Task details: Reproduce every line in the listing that contains the word "logo".

Records for this exercise:
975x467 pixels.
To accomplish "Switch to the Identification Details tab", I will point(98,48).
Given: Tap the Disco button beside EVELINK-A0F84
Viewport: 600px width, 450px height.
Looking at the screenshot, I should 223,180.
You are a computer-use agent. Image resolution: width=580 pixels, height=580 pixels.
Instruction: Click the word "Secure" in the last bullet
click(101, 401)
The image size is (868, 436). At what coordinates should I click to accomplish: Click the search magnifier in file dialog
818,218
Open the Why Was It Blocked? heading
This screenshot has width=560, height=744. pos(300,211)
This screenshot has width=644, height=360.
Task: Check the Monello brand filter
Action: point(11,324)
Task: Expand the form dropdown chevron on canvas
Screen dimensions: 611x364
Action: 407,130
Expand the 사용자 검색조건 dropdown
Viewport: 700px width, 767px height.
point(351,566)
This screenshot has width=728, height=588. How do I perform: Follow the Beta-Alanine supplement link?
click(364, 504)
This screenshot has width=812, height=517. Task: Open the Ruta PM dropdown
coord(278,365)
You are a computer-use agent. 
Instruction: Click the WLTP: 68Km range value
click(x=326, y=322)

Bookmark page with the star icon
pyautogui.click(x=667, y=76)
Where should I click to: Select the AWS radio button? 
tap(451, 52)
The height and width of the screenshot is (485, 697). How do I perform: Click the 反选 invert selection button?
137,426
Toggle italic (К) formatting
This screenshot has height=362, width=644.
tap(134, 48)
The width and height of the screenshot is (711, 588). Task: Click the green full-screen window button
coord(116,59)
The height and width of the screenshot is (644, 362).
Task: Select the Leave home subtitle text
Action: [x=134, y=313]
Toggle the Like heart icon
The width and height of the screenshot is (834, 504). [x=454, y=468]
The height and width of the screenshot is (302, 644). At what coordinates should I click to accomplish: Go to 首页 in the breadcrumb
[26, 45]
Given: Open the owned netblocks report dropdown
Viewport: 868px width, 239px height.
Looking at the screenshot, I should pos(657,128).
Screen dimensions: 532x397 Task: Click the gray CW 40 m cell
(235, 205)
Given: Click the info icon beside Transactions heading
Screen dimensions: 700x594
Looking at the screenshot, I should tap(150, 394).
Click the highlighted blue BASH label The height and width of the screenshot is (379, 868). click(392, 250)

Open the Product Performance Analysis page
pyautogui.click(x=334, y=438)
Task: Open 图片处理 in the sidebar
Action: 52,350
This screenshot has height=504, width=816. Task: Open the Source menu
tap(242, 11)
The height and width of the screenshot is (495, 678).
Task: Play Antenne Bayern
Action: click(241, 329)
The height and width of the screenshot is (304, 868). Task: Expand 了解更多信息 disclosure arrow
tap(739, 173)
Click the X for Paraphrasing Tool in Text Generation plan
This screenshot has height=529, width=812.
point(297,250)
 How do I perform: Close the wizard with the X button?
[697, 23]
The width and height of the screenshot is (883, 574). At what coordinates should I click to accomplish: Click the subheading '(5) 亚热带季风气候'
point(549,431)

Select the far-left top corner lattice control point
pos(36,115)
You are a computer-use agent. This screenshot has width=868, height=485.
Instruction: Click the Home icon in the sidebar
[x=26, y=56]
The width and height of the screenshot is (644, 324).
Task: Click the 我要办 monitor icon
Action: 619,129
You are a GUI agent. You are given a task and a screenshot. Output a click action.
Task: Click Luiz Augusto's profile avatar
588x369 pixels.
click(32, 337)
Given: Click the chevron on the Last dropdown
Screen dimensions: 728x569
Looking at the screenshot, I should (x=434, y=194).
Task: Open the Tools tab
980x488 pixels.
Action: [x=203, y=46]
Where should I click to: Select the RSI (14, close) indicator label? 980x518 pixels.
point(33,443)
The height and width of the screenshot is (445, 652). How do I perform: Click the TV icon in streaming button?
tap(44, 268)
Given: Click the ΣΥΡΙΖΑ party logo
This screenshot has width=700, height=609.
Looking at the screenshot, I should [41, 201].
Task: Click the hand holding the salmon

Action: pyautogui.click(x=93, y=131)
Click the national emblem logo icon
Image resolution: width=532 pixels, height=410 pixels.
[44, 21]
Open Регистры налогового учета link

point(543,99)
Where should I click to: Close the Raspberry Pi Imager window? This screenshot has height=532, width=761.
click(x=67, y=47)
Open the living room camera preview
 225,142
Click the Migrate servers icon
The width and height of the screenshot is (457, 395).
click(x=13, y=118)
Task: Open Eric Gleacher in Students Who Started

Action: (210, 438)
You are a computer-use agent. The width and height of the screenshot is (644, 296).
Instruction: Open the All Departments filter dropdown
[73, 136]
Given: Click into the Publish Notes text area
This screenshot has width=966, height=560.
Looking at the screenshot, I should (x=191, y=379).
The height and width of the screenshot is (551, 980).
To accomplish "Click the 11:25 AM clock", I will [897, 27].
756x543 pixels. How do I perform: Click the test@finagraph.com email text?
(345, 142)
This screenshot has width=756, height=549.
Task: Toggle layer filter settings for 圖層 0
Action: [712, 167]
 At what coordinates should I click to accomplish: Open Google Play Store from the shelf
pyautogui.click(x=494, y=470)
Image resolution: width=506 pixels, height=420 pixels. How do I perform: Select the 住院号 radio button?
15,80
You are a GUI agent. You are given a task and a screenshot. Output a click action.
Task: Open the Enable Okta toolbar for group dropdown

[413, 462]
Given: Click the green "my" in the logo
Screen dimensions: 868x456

Written response:
Given: Click the ΣΥΡΙΖΑ party logo
Click the national emblem logo icon
Given: Click the green "my" in the logo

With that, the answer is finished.